La data X è fissata per il 12 agosto 2023. Sarà allora infatti che la piattaforma di asset digitali ElmonX procederà alla vendita del Salvator Mundi (attribuito a Leonardo da Vinci) in forma di nft.
Il quadro è di gran lunga l’opera d’arte più costosa di tutti i tempi, essendo stato pagato nel novembre 2017 in asta da Christie’s New York oltre 450 milioni di dollari. Ad acquistare il dipinto fu il principe saudita Mohammed Bin Salman. Da allora la tela non è più apparsa in pubblico a dispetto della promessa che l’avrebbe voluta esposta al museo Louvre di Abu Dhabi a partire dall’autunno dell’anno successivo (2018). Ha fatto quindi scalpore la comunicazione della società londinese. Il rilascio avverrà sulla base della collaborazione di EmonX con Bridgeman Images, società attiva a livello internazionale nella concessione di licenze di immagini. L’ammontare economico dell’accordo non è stato divulgato. Non si tratta in realtà della prima partnership fra le due società: in precedenza c’erano stati rilasci nft relativamente alla Gioconda (1503) di Leonardo – la Monna Lisa era stata venduta (330 edizioni) a 150 pound; alla Notte stellata di Van Gogh (1889); a Il pensatore di Auguste Rodin (1904) e alle Nymphéas di Claude Monet (1907).
Bridgeman Images ha ribadito di essere «lieta» di collaborare con ElmonX in quanto «all’avanguardia nella creazione di opere d’arte nft» e di concedere le immagini in licenza a ElmonX nelle stesse modalità previste per «qualunque progetto commerciale», dando in licenza immagini e video di alta qualità a «pubblicitari, registi, editori e designer di ogni settore». La trovata di vendere non fungible token collegati al Salvator Mundi giunge a sorpresa, dopo anni di polemiche e silenzi. Il cuore della discussione sta nella disputa fra chi considera il dipinto di Leonardo e chi invece di scuola leonardesca. Una questione di non poco conto per chi, come MBS ha speso 450,3 milioni di dollari per accaparrarselo. Secondo fonti raggiunte in passato da We Wealth, oggi il Salvator Mundi attribuito a Leonardo sarebbe a bordo di uno yacht del principe ereditario saudita.
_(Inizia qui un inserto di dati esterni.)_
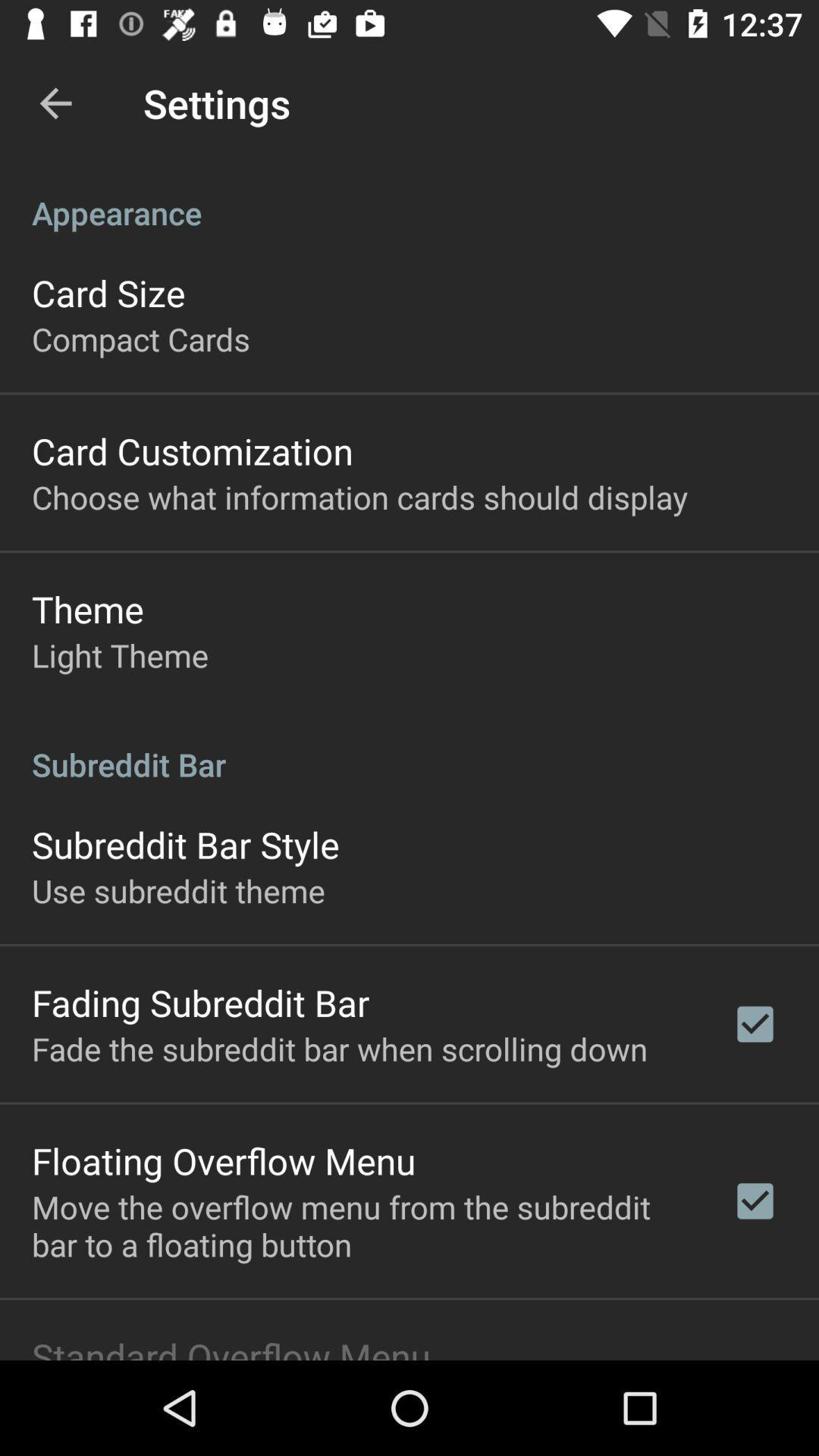  I want to click on item below the card customization icon, so click(359, 497).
Nel suo documentario The Savior for Sale, il giornalista e scrittore francese Antoine Vitkine ricorda che il Salvator Mundi, «registrato per la prima volta intorno al 1900, non era considerato di grande importanza. All’epoca, i critici lo attribuirono a un membro della cerchia di Leonardo, Bernardino Luini. Nel 1958, viene attribuito a un altro seguace di Leonardo, Giovanni Antonio Boltraffio. Si arriva così all’acquisto come copia nel 2005, per 1.175 dollari. Poi, nel 2017, arriva il momento del prezzo di vendita esorbitante». Il salto da 1175 dollari a 450,3 milioni ha avuto un passaggio intermedio, quello della vendita privata (tenutasi da Sotheby’s) al magnate russo Dimitri Rybolovlev. Nel filmato, funzionari del governo francese (protetti dall’anonimato) rivelano che le analisi scientifiche del Louvre sul quadro ne avrebbero stabilito una volta per tutte la non paternità leonardiana. Leonardesca, tutt’al più. Ma la diatriba non è mai stata sanata.
La nuova trovata commerciale metterà a segno qualche nuovo record? Difficile dirlo. Al critico d’arte Ben Lewis – con Salvator Metaversi – l’impresa non era affatto riuscita; l’artista del resto aveva mirato molto in alto nel 2021, anno in cui aveva mintato l’opera: si era messo in testa di venderla allo stesso prezzo di Christie’s (ma in ethereum) inconsapevole di stare andando incontro a un inesorabile flop. Lewis, anche autore della pubblicazione The Last Leonardo nel 2019, aveva creato un nft che rappresenta Cristo con la mano destra alzata in segno di benedizione, mentre nell’altra stringe un pugno di dollari. Forse sarebbe stato meglio un pugno di mosche.